広辞苑には無数の言葉が溢れている。その中には、誰しもが抱える情けない過去や恥ずかしい思い出が蘇る言葉が沢山閉じ込められている。私はそんな言葉たちを探して切り絵を施し、過去の自分と向き合っている。消し去りたかった記憶も、大人になってから友人に話すことで「切ないねー」と笑ってもらえる。そこでようやく当時の私は救われるのだ。皆様にも、この作品達のように切なく笑って読んでいただけたら嬉しく思う。
《サイン》
大学時代、私は居心地の良かったコンビニのアルバイトのシフトを減らし、映画館でアルバイトを始めた。時給は低かったが、ずっと憧れていた場所で働いてみたいと思っていたからだ。映画好きな仲間が出来るかも......と期待したが、実際は古くからいるお局様たちが牛耳る職場だった。
お局様たちは映画好きという訳でも無く、むしろ映画好きなスタッフを「オタク」と揶揄した。休憩室ではお局様たちの盛れてるプリクラ交換会と、ダイエットサプリのチラシが飛び交い、共同購入者にならないと「あの子は美に興味が無いから」と陰口を叩かれた。
人間関係は最悪だったが、無料で映画を観れる特典はやはり魅力的だった。もうすぐ私の好きな監督の新作も上映されるし、我慢してシフトを入れた。
ある日、その監督がふらっと映画館にやって来たのである。色味や音響の確認で監督が直々に来ることは時々あるそうだが、私は突然のことで大興奮した。そして公開初日に買ったパンフレットを取りに休憩室まで走って戻った。途中、すれ違ったお局様に「タナカちゃん、どこ行くの?」の声をかけられたが、笑って誤魔化した。

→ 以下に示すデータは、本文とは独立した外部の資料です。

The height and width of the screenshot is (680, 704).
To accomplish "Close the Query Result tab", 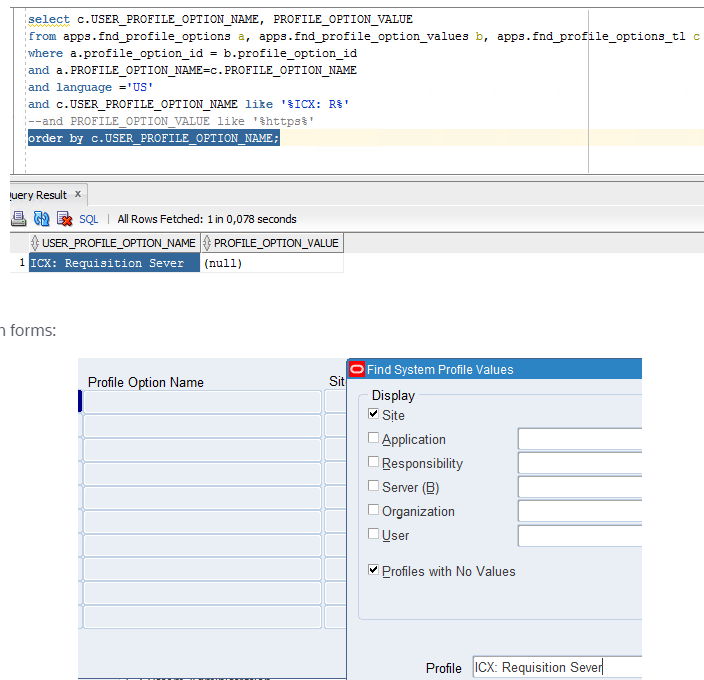I will [x=78, y=195].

チェックを終え館内から出て来た監督を呼び止め、パンフレットにサインをお願いすると、監督は「こんなこと初めてだな」と快諾し、少し談笑もさせていただいた。憧れの監督と話が出来、私は有頂天だった。
その夜、私は社員に呼び出されこっぴどく叱られた。この年で怒鳴られることがあるのかと、恥ずかしさで泣きそうになった。お局様たちからは「オタクよりヤバい奴」と評され、私は居づらくなって映画館を辞めた。
結局、コンビニのアルバイトに出戻ったのだが、そこで私はお局様扱いされるようになるのだった。